Psychiatrists who treat themselves

Compared with the average person, depression is particularly prevalent among doctors and especially among psychiatrists.

06 November 2007

By Christian Jarrett

A Michigan-based psychiatrist, Richard Balon, has raised concerns about how many of his colleagues are treating themselves for depression.

Compared with the average person, depression is particularly prevalent among doctors and especially among psychiatrists. When Richard Balon at Wayne State University surveyed 567 psychiatrists listed by the Michigan Psychiatric Society, he found that 15.7 per cent had already treated themselves for depression, 43 per cent said they would consider it in future for mild depression and 7 per cent would do so for severe depression or feeling suicidal. There was a tendency for these figures to be higher among biologically oriented psychiatrists, as opposed to their psychodynamically or eclectically oriented colleagues.

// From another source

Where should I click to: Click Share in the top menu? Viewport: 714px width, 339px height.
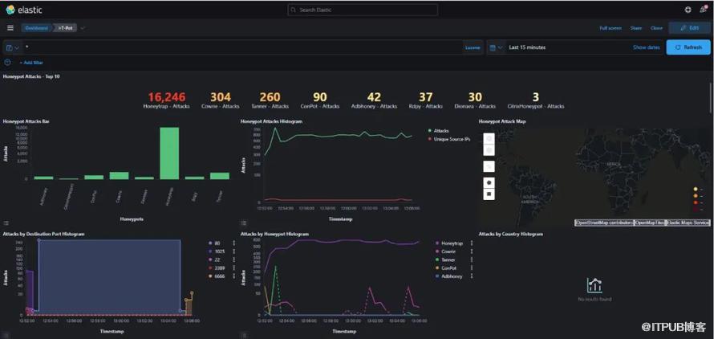point(635,27)
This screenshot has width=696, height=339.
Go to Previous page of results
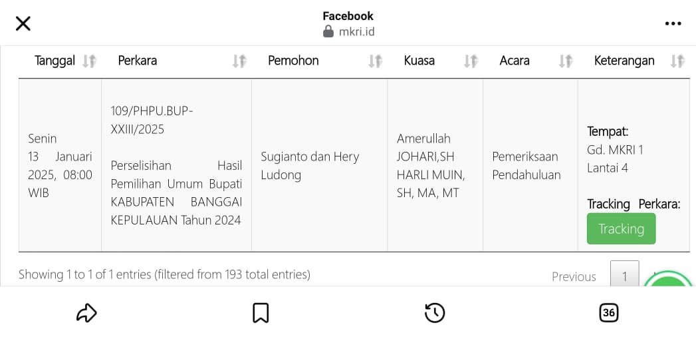point(574,276)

Balon’s findings are consistent with surveys of doctors conducted in Finland and Norway, which found the majority treated themselves for mental disorders.

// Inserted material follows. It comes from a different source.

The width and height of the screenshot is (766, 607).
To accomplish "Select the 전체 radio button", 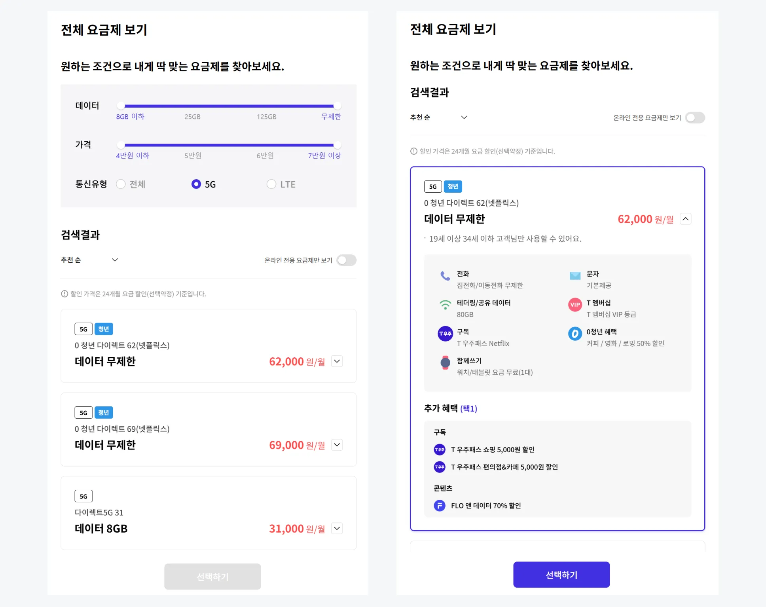I will (x=120, y=184).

In the current survey, the most common reasons the psychiatrists gave for treating themselves were to keep a clean health insurance record, followed by concerns about the stigma associated with mental illness. This latter finding echoes previous observations about the pervasive stigma associated with mental illness in the medical profession.

Given that some states in America ask specific questions about psychiatrists' mental health when they apply for a licence to practise, Bolan concluded: “It is clearly time to reassess the issue of impairment due to mental illness among physicians, the ever-increasing lack of confidentiality, the stigma and self-treatment within our own profession, psychiatry.”

Further reading

Balon, R. (2007). Psychiatrist attitudes toward self-treatment of their own depression. Psychotherapy and Psychosomatics, 76, 306-310.